8. Stichwort „leistungsfähige Verwaltung“ - wie würde ein Landrat Dr. Frank Martens seine Kernaufgabe als Verwaltungschef anpacken?
Grundvoraussetzung für eine leistungsfähige Verwaltung sind aus meiner Sicht motivierte Mitarbeiterinnen und Mitarbeiter. Ich bin überzeugt, dass nur zufriedene Mitarbeiterinnen und Mitarbeiter optimale Arbeitsergebnisse erbringen können. Dazu gehört, dass sich der Landrat ausreichend Zeit für seine Mitarbeiterinnen und Mitarbeitern nimmt und ihnen vertrauens- und respektvoll begegnet.
Aber auch moderne Technik kann heutzutage einen wesentlichen Beitrag für eine leistungsfähige Verwaltung leisten. Das schließt auch ein erweitertes Internet-Angebot für die Bürgerinnen und Bürger mit ein.
9. Neben Ihrer beruflichen Karriere haben Sie sich früh engagiert. Was waren Ihre Erfahrungen als junger Mensch in der Politik?
Engagement für das Gemeinwohl war für mich immer eine Selbstverständlichkeit. Mit 17 bin ich in die SPD eingetreten, mit 21 Mitglied im Jugendhilfeausschuss des Kreistags geworden, mit 23 erstmals direkt gewählter Kreistagsabgeordneter und mit 29 Stellvertreter des Landrats. Ich hatte dabei nie das Gefühl, aufgrund meines noch jungen Alters nicht ernst genommen zu werden. Vielleicht lag das auch daran, dass ich immer versucht habe, an der Sache orientierte gut durchdachte Lösungsvorschläge einzubringen. Ideologische Grabenkämpfe waren und sind nicht meine Sache.
Die Politik muss immer die Umsetzung konkreter Bedürfnisse der Bürgerinnen und Bürger im Auge haben. So haben wir im Jugendhilfeausschuss gemeinsam mit den Gemeinden dafür gesorgt, dass sich das Angebot an Kindergartenplätzen in unserem Kreis deutlich verbessert hat. Unter meiner Mitwirkung haben wir Streetwork-Projekte und Modell-Projekte zur Verbesserung der Zusammenarbeit von Schule, Jugendhilfe und Jugendarbeit auf den Weg gebracht.
10. Wie beschreiben Sie Rendsburg-Eckernförde einem Besucher, der den Kreis nicht kennt?

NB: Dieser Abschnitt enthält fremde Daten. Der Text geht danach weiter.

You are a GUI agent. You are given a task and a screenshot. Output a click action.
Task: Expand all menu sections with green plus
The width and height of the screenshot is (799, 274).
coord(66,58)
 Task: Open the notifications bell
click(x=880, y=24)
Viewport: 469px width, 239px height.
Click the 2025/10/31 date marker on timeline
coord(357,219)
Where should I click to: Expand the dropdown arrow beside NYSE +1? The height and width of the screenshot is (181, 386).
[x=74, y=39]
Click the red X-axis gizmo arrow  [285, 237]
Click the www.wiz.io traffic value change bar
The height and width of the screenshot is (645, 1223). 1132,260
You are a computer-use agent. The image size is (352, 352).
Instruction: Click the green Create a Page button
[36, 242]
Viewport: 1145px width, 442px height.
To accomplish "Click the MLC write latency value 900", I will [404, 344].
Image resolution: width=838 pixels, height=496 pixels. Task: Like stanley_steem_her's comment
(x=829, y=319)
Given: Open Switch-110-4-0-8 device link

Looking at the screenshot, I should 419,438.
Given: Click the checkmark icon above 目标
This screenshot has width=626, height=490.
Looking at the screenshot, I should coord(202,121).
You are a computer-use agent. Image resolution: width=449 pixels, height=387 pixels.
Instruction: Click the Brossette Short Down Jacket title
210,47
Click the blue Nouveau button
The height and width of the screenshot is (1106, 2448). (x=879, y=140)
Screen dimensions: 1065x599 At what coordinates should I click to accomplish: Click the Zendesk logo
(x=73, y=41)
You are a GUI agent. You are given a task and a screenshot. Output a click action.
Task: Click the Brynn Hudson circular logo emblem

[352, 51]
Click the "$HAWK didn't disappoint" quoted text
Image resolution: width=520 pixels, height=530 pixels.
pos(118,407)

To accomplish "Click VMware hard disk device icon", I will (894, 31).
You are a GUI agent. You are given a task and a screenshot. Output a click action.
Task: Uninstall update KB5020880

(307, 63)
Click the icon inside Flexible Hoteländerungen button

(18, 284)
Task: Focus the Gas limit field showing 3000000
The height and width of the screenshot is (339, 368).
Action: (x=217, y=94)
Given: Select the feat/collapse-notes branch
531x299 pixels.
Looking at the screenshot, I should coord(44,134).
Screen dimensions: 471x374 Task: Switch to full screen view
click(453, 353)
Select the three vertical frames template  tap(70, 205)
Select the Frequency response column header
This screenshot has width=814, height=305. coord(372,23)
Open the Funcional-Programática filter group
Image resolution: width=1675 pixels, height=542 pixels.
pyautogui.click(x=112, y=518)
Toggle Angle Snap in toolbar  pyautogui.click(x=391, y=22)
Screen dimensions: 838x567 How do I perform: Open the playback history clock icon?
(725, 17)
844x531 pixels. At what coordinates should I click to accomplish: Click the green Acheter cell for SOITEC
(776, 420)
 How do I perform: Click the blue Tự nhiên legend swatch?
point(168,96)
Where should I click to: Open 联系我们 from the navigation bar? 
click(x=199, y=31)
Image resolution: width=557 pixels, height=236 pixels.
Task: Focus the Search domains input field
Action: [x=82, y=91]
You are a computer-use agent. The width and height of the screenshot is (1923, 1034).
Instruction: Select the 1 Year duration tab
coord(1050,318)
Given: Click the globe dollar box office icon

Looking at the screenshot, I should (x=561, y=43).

Mein Heimatkreis Rendsburg-Eckernförde ist das Herz von Schleswig-Holstein, ist verkehrsgünstig gelegen und mit 2200 qkm einer der größten Kreise Deutschlands. Er bietet Bewohnern und Besuchern eine hervorragende Mischung. Die Vielfalt im Kreis ist beeindruckend: viel Wasser (z. B. Ostsee, Schlei, Eider, Binnenseen, Nord-Ostsee-Kanal, Eiderkanal), Wälder, Moore, landwirtschaftlich genutzte Flächen, Naturparke, Gutshöfe und zahlreiche attraktive und aktive Gemeinden, in denen es sich bestens leben lässt. Im Sommer liegt überall der Duft der Rapsblüte in der Luft. Ich liebe es, in dieser Zeit mit dem Fahrrad durch unseren herrlichen Kreis zu fahren. Welcher andere Kreis in Deutschland verfügt schon über drei so wunderschöne Naturparke?
11. Was müsste sich dieser Besucher unbedingt angucken?
In einem Kreis, der so viel zu bieten hat wie der Kreis Rendsburg-Eckernförde, muss eine solche Aufzählung notgedrungen unvollständig bleiben. Ich würde einen Besucher des Kreises Rendsburg-Eckernförde auf eine Radtour entlang der Ostseeküste und der Schlei mitnehmen und mit ihm die vielen malerischen Städte und Dörfer und die tollen Ausblicke genießen. Natürlich würde ich ihn auch durch meine Heimatstadt Rendsburg führen und ihm dabei die Hochbrücke mit der Schwebefähre, den liebevoll restaurierten Stadtteil Neuwerk mit den schönen Fachwerkhäusern und den neu gestalteten Obereiderhafen zeigen. Wenn dann noch Zeit bleibt, würde ich ihm die drei Naturparke in unserem Kreis näher bringen, die ebenfalls unvergessliche Naturerlebnisse bieten.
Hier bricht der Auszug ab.